The habitat types within the Wollombi Valley have been mapped to identify type, condition, threats associated with each vegetation type and the present conservation status (Fallding & Bell 1996). This habitat mapping has allowed the Wollombi Valley Landcare Group to run trial targeted programs to re-create habitat within sections of the William’s River and Stockyard Creek in the Wollombi Valley. Re-introduction of large woody debris and revegetation within these waterways is generating natural conditions that will provide habitat for many aquatic and riparian species and prevent stagnation (Wollombi Valley Landcare Group Inc 2003).

Plans of management and advisory notes have been developed and made available to private landowners and the broader community within the Wollombi Valley. These documents provide advice on how to manage threats such as erosion and sedimentation (Wollombi Valley Landcare Group Inc 2003).


        1. Illegal activities

          1. Threats


The GBMWHA provides a wide variety of natural resources, providing ecotourism, and environments for many recreational and illegal activities. It is predominantly the illegal activities (including illegal recreational activities) that are threatening the GBMWHA and complementary lands. The use of closed or management trails used for unregistered bike riding, four-wheel driving, car and rubbish dumping, theft of rocks and wildflowers, clearing for firewood and arson are all considered the main activities threatening the GBMWHA. Additionally, many recreational drivers illegally create new trails particularly in areas that are prone to erosion such as steep slopes (NSW National Parks & Wildlife Service 2009; Wollombi Valley Landcare Group Inc 2003).

Illegal activities are having detrimental impacts within the GBMWHA and complementary lands.

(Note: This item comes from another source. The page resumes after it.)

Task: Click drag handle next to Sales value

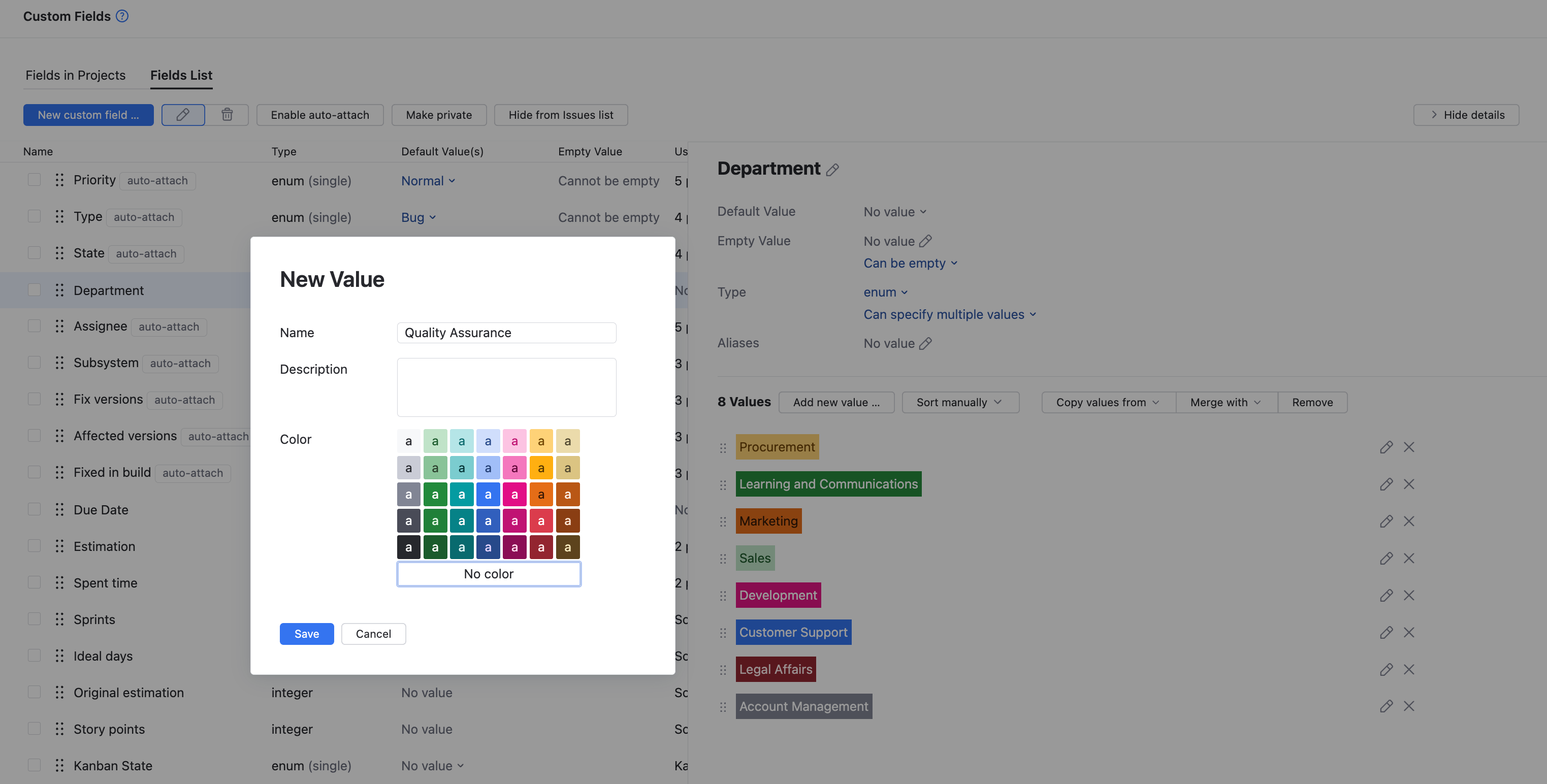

Impacts associated with illegal activities include erosion, sedimentation, vegetation clearing and modification of habitat such as the removal of bush rocks which is threatening amphibians and reptiles including the decline in the Vulnerable EPBC Act-listed Broad-headed Snake (Hoplocephalus bungaroides) (NSW National Parks & Wildlife Service 2009).


          1. Management


The NPWS regulate visitor entry and monitor the activities of visitors to ensure that they do not impact the GBMWHA. This is a difficult task given the large size of the GBMWHA and limited resources available to cover the entire area.